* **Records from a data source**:

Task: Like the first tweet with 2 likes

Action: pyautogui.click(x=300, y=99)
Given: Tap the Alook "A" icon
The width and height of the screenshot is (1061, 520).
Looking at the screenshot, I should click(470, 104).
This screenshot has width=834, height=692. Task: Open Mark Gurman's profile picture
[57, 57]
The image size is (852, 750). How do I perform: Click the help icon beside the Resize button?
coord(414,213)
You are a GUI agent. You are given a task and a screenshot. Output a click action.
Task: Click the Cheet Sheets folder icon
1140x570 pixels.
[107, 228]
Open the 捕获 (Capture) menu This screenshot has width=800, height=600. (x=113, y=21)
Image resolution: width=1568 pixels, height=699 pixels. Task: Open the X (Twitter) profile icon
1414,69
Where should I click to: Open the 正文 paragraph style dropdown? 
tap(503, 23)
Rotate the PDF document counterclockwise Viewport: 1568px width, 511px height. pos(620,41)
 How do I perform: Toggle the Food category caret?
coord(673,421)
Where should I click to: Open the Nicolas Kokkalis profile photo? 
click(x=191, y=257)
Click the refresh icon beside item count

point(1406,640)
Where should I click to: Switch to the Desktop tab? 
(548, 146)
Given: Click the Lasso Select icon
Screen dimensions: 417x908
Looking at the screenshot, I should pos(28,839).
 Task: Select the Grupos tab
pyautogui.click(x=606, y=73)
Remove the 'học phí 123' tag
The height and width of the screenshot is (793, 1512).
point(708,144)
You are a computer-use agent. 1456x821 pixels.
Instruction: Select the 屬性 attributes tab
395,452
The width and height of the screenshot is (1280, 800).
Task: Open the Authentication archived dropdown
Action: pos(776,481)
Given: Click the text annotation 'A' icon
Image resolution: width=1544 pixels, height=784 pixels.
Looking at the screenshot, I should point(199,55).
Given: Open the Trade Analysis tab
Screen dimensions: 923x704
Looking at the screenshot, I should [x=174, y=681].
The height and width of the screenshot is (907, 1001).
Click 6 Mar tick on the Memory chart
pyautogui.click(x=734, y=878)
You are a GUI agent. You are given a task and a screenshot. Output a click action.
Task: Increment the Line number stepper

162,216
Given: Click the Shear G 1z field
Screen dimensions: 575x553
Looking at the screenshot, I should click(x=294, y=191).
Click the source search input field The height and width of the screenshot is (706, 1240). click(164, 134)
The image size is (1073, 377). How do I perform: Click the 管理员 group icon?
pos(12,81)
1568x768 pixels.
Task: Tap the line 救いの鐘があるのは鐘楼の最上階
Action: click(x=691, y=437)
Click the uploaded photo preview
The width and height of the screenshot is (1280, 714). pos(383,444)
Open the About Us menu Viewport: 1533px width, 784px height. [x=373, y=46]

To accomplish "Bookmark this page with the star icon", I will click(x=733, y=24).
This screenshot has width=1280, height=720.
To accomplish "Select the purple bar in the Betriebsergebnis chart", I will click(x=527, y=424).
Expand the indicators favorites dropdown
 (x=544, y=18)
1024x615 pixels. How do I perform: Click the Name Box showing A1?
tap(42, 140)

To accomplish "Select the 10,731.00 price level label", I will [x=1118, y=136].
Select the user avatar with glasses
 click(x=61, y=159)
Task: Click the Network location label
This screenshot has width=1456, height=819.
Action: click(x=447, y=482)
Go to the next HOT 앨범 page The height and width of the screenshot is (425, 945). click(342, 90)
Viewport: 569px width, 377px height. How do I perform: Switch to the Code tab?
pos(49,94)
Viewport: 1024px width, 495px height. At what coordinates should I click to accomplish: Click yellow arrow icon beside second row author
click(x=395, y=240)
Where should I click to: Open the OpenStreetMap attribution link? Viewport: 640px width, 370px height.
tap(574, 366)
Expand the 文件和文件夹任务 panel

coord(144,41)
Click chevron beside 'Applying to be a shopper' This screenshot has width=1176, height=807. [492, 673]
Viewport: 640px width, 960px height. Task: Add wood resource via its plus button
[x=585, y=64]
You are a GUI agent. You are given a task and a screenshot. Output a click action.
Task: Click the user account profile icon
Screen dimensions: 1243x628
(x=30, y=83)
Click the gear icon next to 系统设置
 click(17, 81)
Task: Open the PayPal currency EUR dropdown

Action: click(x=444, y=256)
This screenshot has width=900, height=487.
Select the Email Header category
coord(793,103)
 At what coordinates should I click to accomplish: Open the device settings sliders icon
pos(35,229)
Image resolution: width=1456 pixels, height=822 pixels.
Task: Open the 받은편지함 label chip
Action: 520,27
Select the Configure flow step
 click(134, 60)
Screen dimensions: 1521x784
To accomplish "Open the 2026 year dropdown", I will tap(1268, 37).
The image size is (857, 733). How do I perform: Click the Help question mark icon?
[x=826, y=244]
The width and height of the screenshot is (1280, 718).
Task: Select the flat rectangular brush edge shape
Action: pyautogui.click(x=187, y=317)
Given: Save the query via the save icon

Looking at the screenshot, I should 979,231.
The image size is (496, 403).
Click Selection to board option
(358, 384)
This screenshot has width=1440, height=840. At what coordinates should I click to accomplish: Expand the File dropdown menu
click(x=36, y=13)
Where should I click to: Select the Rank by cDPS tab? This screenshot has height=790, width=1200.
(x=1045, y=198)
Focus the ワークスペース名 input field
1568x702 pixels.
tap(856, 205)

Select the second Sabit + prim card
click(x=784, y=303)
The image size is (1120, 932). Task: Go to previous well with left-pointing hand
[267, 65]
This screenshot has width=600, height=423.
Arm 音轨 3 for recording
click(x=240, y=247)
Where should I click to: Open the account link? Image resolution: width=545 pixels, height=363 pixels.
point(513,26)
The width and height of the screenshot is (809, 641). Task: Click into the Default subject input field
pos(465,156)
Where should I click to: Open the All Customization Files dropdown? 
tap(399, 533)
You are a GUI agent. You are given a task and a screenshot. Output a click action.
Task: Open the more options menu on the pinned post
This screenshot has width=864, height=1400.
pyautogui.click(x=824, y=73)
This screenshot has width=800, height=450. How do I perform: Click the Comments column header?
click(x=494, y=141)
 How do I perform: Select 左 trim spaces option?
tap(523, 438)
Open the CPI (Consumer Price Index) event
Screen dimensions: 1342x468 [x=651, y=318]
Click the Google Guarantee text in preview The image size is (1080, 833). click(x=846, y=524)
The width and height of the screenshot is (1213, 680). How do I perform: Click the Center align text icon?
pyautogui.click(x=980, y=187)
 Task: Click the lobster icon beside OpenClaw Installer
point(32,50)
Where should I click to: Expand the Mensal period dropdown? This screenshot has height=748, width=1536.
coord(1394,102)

* **Required work**: Write out the data again, exactly and in full.

* **Reply**:
Task: Like the first tweet with 2 likes

Action: pyautogui.click(x=300, y=99)
Given: Tap the Alook "A" icon
The width and height of the screenshot is (1061, 520).
Looking at the screenshot, I should click(470, 104).
This screenshot has width=834, height=692. Task: Open Mark Gurman's profile picture
[57, 57]
The image size is (852, 750). How do I perform: Click the help icon beside the Resize button?
coord(414,213)
You are a GUI agent. You are given a task and a screenshot. Output a click action.
Task: Click the Cheet Sheets folder icon
1140x570 pixels.
[107, 228]
Open the 捕获 (Capture) menu This screenshot has width=800, height=600. (x=113, y=21)
Image resolution: width=1568 pixels, height=699 pixels. Task: Open the X (Twitter) profile icon
1414,69
Where should I click to: Open the 正文 paragraph style dropdown? 
tap(503, 23)
Rotate the PDF document counterclockwise Viewport: 1568px width, 511px height. pos(620,41)
 How do I perform: Toggle the Food category caret?
coord(673,421)
Where should I click to: Open the Nicolas Kokkalis profile photo? 
click(x=191, y=257)
Click the refresh icon beside item count

point(1406,640)
Where should I click to: Switch to the Desktop tab? 
(548, 146)
Given: Click the Lasso Select icon
Screen dimensions: 417x908
Looking at the screenshot, I should pos(28,839).
 Task: Select the Grupos tab
pyautogui.click(x=606, y=73)
Remove the 'học phí 123' tag
The height and width of the screenshot is (793, 1512).
point(708,144)
You are a computer-use agent. 1456x821 pixels.
Instruction: Select the 屬性 attributes tab
395,452
The width and height of the screenshot is (1280, 800).
Task: Open the Authentication archived dropdown
Action: pos(776,481)
Given: Click the text annotation 'A' icon
Image resolution: width=1544 pixels, height=784 pixels.
Looking at the screenshot, I should point(199,55).
Given: Open the Trade Analysis tab
Screen dimensions: 923x704
Looking at the screenshot, I should [x=174, y=681].
The height and width of the screenshot is (907, 1001).
Click 6 Mar tick on the Memory chart
pyautogui.click(x=734, y=878)
You are a GUI agent. You are given a task and a screenshot. Output a click action.
Task: Increment the Line number stepper

162,216
Given: Click the Shear G 1z field
Screen dimensions: 575x553
Looking at the screenshot, I should click(x=294, y=191).
Click the source search input field The height and width of the screenshot is (706, 1240). click(164, 134)
The image size is (1073, 377). How do I perform: Click the 管理员 group icon?
pos(12,81)
1568x768 pixels.
Task: Tap the line 救いの鐘があるのは鐘楼の最上階
Action: click(x=691, y=437)
Click the uploaded photo preview
The width and height of the screenshot is (1280, 714). pos(383,444)
Open the About Us menu Viewport: 1533px width, 784px height. [x=373, y=46]

To accomplish "Bookmark this page with the star icon", I will click(x=733, y=24).
This screenshot has width=1280, height=720.
To accomplish "Select the purple bar in the Betriebsergebnis chart", I will click(x=527, y=424).
Expand the indicators favorites dropdown
 (x=544, y=18)
1024x615 pixels. How do I perform: Click the Name Box showing A1?
tap(42, 140)

To accomplish "Select the 10,731.00 price level label", I will [x=1118, y=136].
Select the user avatar with glasses
 click(x=61, y=159)
Task: Click the Network location label
This screenshot has width=1456, height=819.
Action: click(x=447, y=482)
Go to the next HOT 앨범 page The height and width of the screenshot is (425, 945). click(342, 90)
Viewport: 569px width, 377px height. How do I perform: Switch to the Code tab?
pos(49,94)
Viewport: 1024px width, 495px height. At what coordinates should I click to accomplish: Click yellow arrow icon beside second row author
click(x=395, y=240)
Where should I click to: Open the OpenStreetMap attribution link? Viewport: 640px width, 370px height.
tap(574, 366)
Expand the 文件和文件夹任务 panel

coord(144,41)
Click chevron beside 'Applying to be a shopper' This screenshot has width=1176, height=807. [492, 673]
Viewport: 640px width, 960px height. Task: Add wood resource via its plus button
[x=585, y=64]
You are a GUI agent. You are given a task and a screenshot. Output a click action.
Task: Click the user account profile icon
Screen dimensions: 1243x628
(x=30, y=83)
Click the gear icon next to 系统设置
 click(17, 81)
Task: Open the PayPal currency EUR dropdown

Action: click(x=444, y=256)
This screenshot has width=900, height=487.
Select the Email Header category
coord(793,103)
 At what coordinates should I click to accomplish: Open the device settings sliders icon
pos(35,229)
Image resolution: width=1456 pixels, height=822 pixels.
Task: Open the 받은편지함 label chip
Action: 520,27
Select the Configure flow step
 click(134, 60)
Screen dimensions: 1521x784
To accomplish "Open the 2026 year dropdown", I will tap(1268, 37).
The image size is (857, 733). How do I perform: Click the Help question mark icon?
[x=826, y=244]
The width and height of the screenshot is (1280, 718).
Task: Select the flat rectangular brush edge shape
Action: pyautogui.click(x=187, y=317)
Given: Save the query via the save icon

Looking at the screenshot, I should 979,231.
The image size is (496, 403).
Click Selection to board option
(358, 384)
This screenshot has width=1440, height=840. At what coordinates should I click to accomplish: Expand the File dropdown menu
click(x=36, y=13)
Where should I click to: Select the Rank by cDPS tab? This screenshot has height=790, width=1200.
(x=1045, y=198)
Focus the ワークスペース名 input field
1568x702 pixels.
tap(856, 205)

Select the second Sabit + prim card
click(x=784, y=303)
The image size is (1120, 932). Task: Go to previous well with left-pointing hand
[267, 65]
This screenshot has width=600, height=423.
Arm 音轨 3 for recording
click(x=240, y=247)
Where should I click to: Open the account link? Image resolution: width=545 pixels, height=363 pixels.
point(513,26)
The width and height of the screenshot is (809, 641). Task: Click into the Default subject input field
pos(465,156)
Where should I click to: Open the All Customization Files dropdown? 
tap(399, 533)
You are a GUI agent. You are given a task and a screenshot. Output a click action.
Task: Open the more options menu on the pinned post
This screenshot has width=864, height=1400.
pyautogui.click(x=824, y=73)
This screenshot has width=800, height=450. How do I perform: Click the Comments column header?
click(x=494, y=141)
 How do I perform: Select 左 trim spaces option?
tap(523, 438)
Open the CPI (Consumer Price Index) event
Screen dimensions: 1342x468 [x=651, y=318]
Click the Google Guarantee text in preview The image size is (1080, 833). click(x=846, y=524)
The width and height of the screenshot is (1213, 680). How do I perform: Click the Center align text icon?
pyautogui.click(x=980, y=187)
 Task: Click the lobster icon beside OpenClaw Installer
point(32,50)
Where should I click to: Expand the Mensal period dropdown? This screenshot has height=748, width=1536.
coord(1394,102)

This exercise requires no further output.